The control electrode of the first transistor is connected with the second clock signal end, the first electrode of the first transistor is connected with the signal input end, the second electrode of the first transistor is connected with the first electrode of the second transistor, the control electrode of the second transistor is connected with the first voltage end, and the second electrode of the second transistor is connected with the pull-up node.

4. A shift register as claimed in claim 3, further comprising a voltage holding sub-circuit;

the voltage holding sub-circuit is configured to store a second voltage under control of the first clock signal and output the second voltage to a second pole of the first transistor under control of a pull-down node potential.

5. The shift register of claim 4, wherein the voltage holding sub-circuit comprises a seventh transistor and an eighth transistor;

the control electrode of the seventh transistor is connected with the first clock signal end, the first electrode of the seventh transistor is connected with the second electrode of the first transistor, and the second electrode of the seventh transistor is connected with the first electrode of the eighth transistor; the control electrode of the eighth transistor is connected with the pull-down node, and the second electrode of the eighth transistor is connected with the second voltage end.

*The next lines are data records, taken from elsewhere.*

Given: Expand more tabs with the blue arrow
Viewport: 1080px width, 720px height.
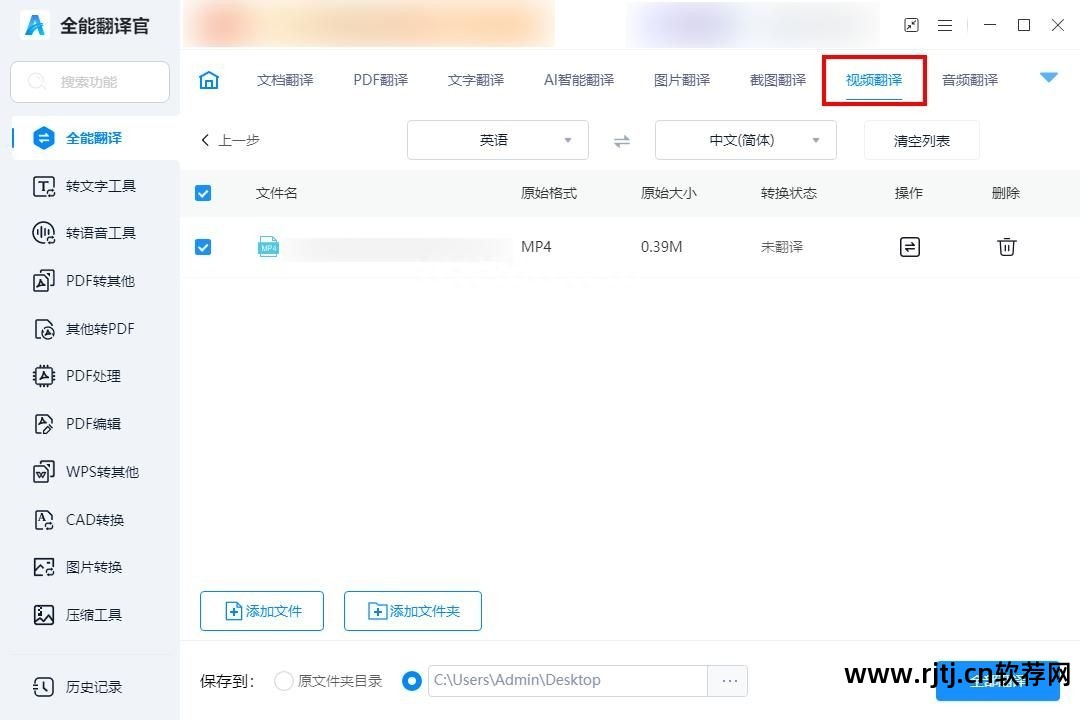Looking at the screenshot, I should (1048, 78).
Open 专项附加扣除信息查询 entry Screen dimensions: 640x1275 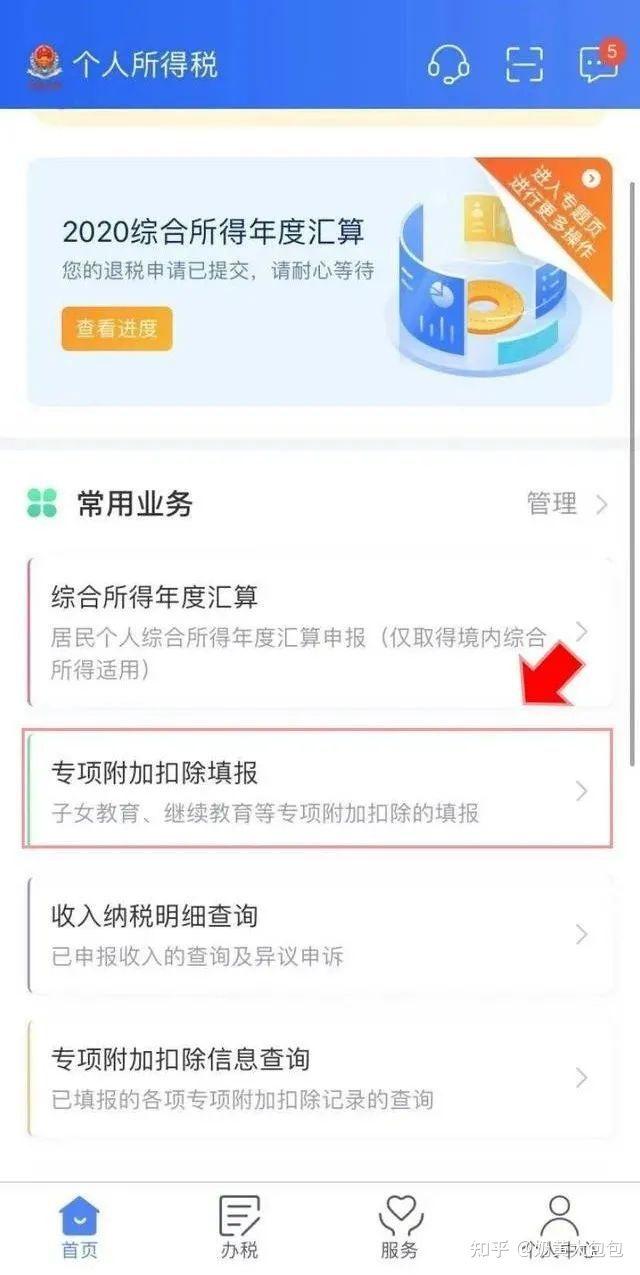tap(321, 1077)
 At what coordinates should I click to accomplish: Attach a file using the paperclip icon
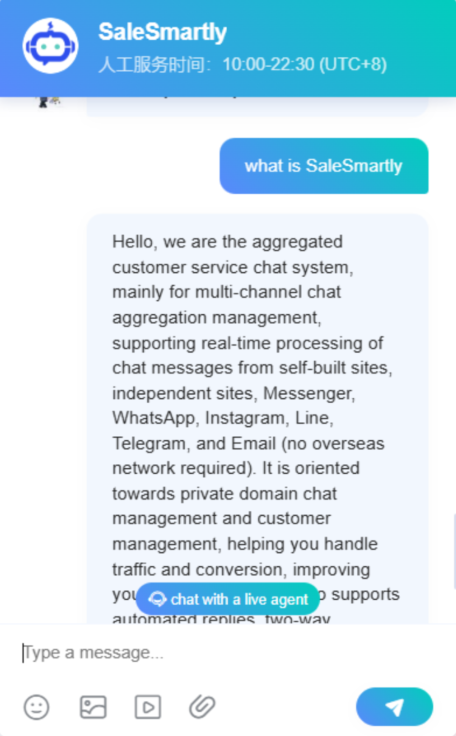click(x=202, y=706)
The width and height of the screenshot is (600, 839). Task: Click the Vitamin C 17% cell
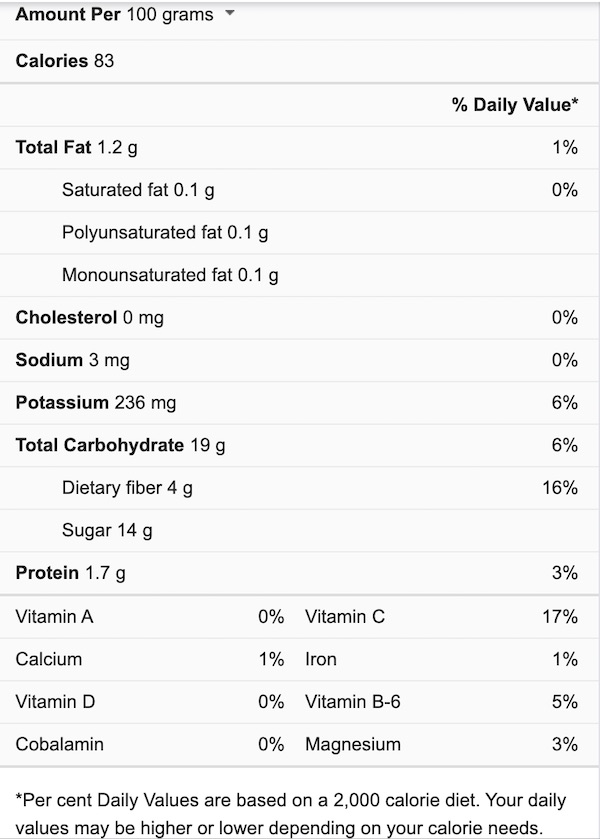(x=442, y=617)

6. The shift register of claim 1, wherein the output sub-circuit comprises a third transistor and a first capacitance;

the control electrode of the third transistor is connected with the pull-up node, the first electrode of the third transistor is connected with the first clock signal end, and the second electrode of the third transistor is connected with the signal output end; the first polar plate of the first capacitor is connected with the control electrode of the third transistor, and the second polar plate of the first capacitor is connected with the second pole of the third transistor.

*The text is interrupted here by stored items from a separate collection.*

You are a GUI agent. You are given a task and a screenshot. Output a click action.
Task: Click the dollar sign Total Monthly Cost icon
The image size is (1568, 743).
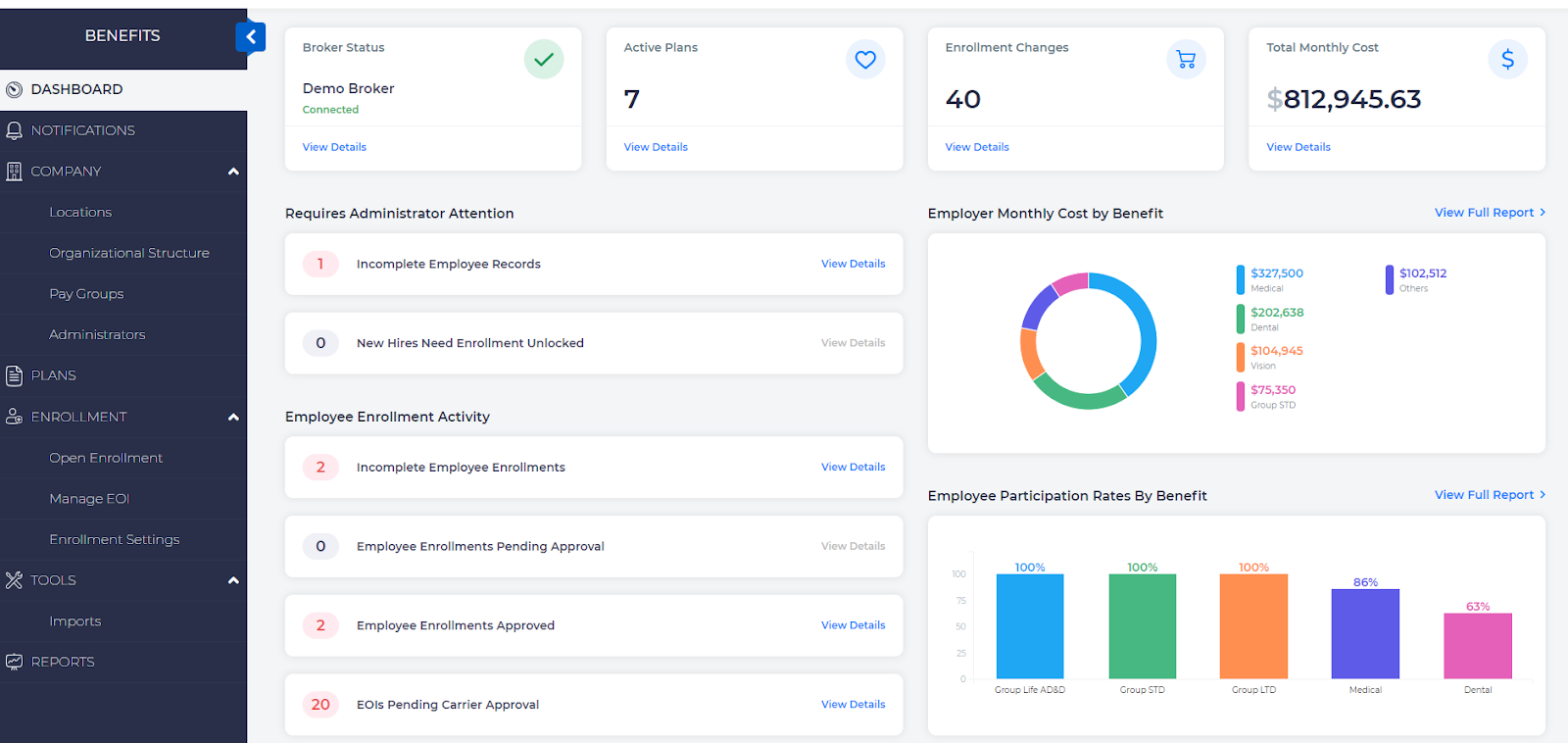point(1507,60)
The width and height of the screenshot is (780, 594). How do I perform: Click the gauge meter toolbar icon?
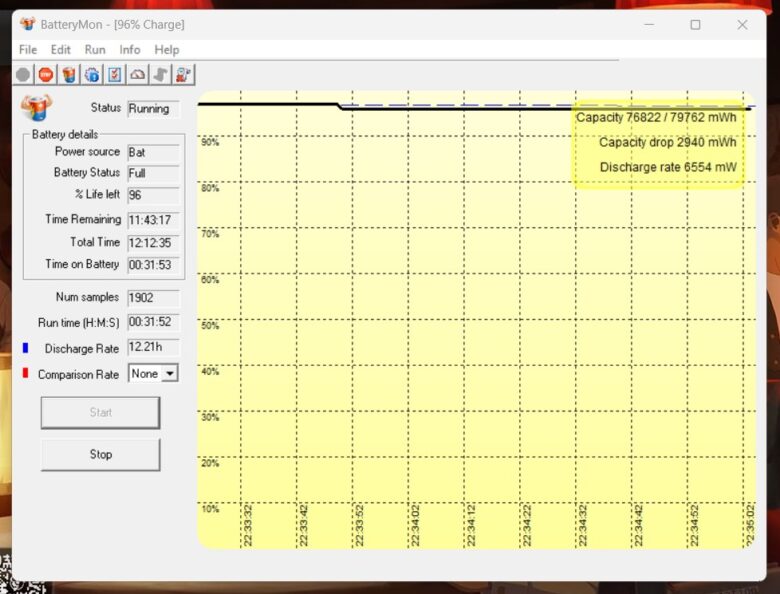(x=138, y=74)
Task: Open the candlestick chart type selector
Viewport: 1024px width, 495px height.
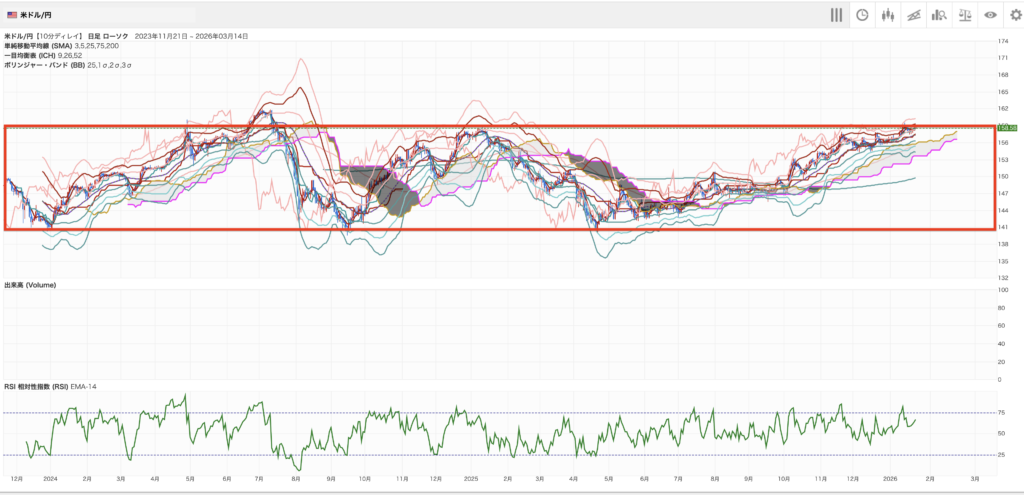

7. The shift register of claim 1, further comprising a pull-down control sub-circuit;

the pull-down control sub-circuit is configured to transmit the first voltage to the pull-down node under control of the second clock signal, and to transmit the second clock signal to the pull-down node under control of the pull-up node potential.

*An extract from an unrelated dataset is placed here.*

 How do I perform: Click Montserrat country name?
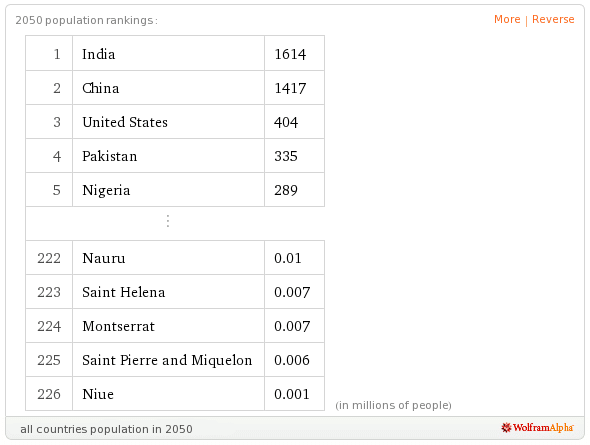[x=118, y=326]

8. The shift register of claim 7, wherein the pull-down control sub-circuit comprises a fourth transistor and a fifth transistor;

the control electrode of the fourth transistor is connected with the second clock signal end, the first electrode of the fourth transistor is connected with the first voltage end, and the second electrode of the fourth transistor is connected with the pull-down node; the control electrode of the fifth transistor is connected with the input sub-circuit, the first electrode of the fifth transistor is connected with the second clock signal end, and the second electrode of the fifth transistor is connected with the pull-down node.

9. The shift register of claim 1, further comprising a pull-down subcircuit;

the pull-down subcircuit is configured to transmit a second voltage to the signal output terminal under control of the pull-down node potential.

10. The shift register of claim 9, wherein the pull-down sub-circuit comprises a sixth transistor and a second capacitor;

the control electrode of the sixth transistor is connected with the pull-down node, the first electrode of the sixth transistor is connected with the signal output end, and the second electrode of the sixth transistor is connected with the second voltage end; the first polar plate of the second capacitor is connected with the control electrode of the sixth transistor, and the second polar plate of the second capacitor is connected with the second pole of the sixth transistor.

11. A gate drive circuit comprising a plurality of cascaded shift registers according to any one of claims 1-10; wherein,,

the signal input end of the first stage shift register is connected with the initial signal end;

the signal output end of the shift register of the stage is connected with the reset signal end of the shift register of the previous stage and the signal input end of the shift register of the next stage except the shift register of the first stage.

12. A display device comprising the gate driving circuit according to claim 11.